WORLD:

The global economics bounceback from the COVID-19 crisis will downshift this year as countries struggle with rising prices, high debt loads and divergent recoveries in which poor nations are slipping behind wealthier ones, the leader of the IMF warned on Tuesday.

While the Washington-based crisis lender has hundreds of billions of dollars in new firepower to help countries recover from catastrophe, IMF Managing Director Kristalina Georgieva said factors from rising food prices to unequal vaccine access were taking a toll.

“We face a global recovery that remains ‘hobbled’ by the pandemic and its impact. We  are unable to walk forward properly,” Georgieve said in a speech delivered virtually from Washington to Bocconi University in Milan.

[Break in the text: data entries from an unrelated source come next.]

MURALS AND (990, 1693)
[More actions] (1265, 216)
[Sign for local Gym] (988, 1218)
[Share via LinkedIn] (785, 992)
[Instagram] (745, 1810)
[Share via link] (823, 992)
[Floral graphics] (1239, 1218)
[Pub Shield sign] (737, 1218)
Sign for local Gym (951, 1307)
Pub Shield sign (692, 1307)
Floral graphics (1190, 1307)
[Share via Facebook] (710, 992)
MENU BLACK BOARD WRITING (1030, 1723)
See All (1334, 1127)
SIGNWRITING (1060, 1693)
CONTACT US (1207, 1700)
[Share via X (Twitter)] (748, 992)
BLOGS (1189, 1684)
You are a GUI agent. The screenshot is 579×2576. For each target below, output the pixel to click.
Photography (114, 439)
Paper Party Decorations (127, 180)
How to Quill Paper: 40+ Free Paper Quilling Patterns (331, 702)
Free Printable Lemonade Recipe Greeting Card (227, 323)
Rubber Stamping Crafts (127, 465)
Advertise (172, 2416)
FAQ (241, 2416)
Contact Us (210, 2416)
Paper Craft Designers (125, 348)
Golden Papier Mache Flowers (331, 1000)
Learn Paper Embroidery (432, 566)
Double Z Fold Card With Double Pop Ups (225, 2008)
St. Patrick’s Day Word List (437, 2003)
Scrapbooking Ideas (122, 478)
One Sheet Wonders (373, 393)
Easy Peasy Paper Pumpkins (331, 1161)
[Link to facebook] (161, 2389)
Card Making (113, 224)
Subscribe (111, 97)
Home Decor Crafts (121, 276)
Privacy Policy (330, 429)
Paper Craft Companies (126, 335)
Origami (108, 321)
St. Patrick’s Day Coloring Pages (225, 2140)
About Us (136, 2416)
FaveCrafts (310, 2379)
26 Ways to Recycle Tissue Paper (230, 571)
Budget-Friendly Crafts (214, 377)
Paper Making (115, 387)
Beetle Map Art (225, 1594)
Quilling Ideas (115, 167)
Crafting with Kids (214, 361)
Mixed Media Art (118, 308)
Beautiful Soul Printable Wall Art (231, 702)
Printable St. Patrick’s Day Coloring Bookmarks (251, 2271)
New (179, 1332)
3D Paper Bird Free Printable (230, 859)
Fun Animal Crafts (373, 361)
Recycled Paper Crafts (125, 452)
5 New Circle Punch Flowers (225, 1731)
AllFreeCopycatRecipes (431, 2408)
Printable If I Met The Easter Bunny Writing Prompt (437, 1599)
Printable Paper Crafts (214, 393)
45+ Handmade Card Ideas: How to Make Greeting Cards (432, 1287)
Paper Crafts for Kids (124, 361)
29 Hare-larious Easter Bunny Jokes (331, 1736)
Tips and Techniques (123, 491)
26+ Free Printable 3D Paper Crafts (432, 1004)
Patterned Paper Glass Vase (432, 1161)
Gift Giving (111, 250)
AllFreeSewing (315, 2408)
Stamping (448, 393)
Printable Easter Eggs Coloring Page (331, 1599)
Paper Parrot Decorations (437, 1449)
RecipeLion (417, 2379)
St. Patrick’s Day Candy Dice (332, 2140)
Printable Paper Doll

The IMF will release new growth forecasts next week, but Georgieve warned “we now expect growth to moderate slightly this year” from 6% forecast in July, and “the risks and obstacles to a balanced global recovery have become even more pronounced.”

These include a widening divergence between the rich and the poor countries in the trajectories of their recovery from COVID-19.Economic output in advanced economies is projected to return to pre-pandemic trends by 2022.But most emerging and developing countries will take many more years to recover,” Georgieve said. “This delayed recovery will make it even more difficult to avoid long term economic scarring-including from job losses, which hit young people, women and informal workers especially hard.”

Georgieve’s speech comes a head of the fall meetings of the IMF and World Bank(WB),where the former will unveil its latest World Economic Outlook offering forecasts on an array of topics. Since their previous report in July, the IMF’s tool kit for dealing with global crises was greatly expanded with a $650 billion increase in cash reserves for member nations known as Special Drawing Rights.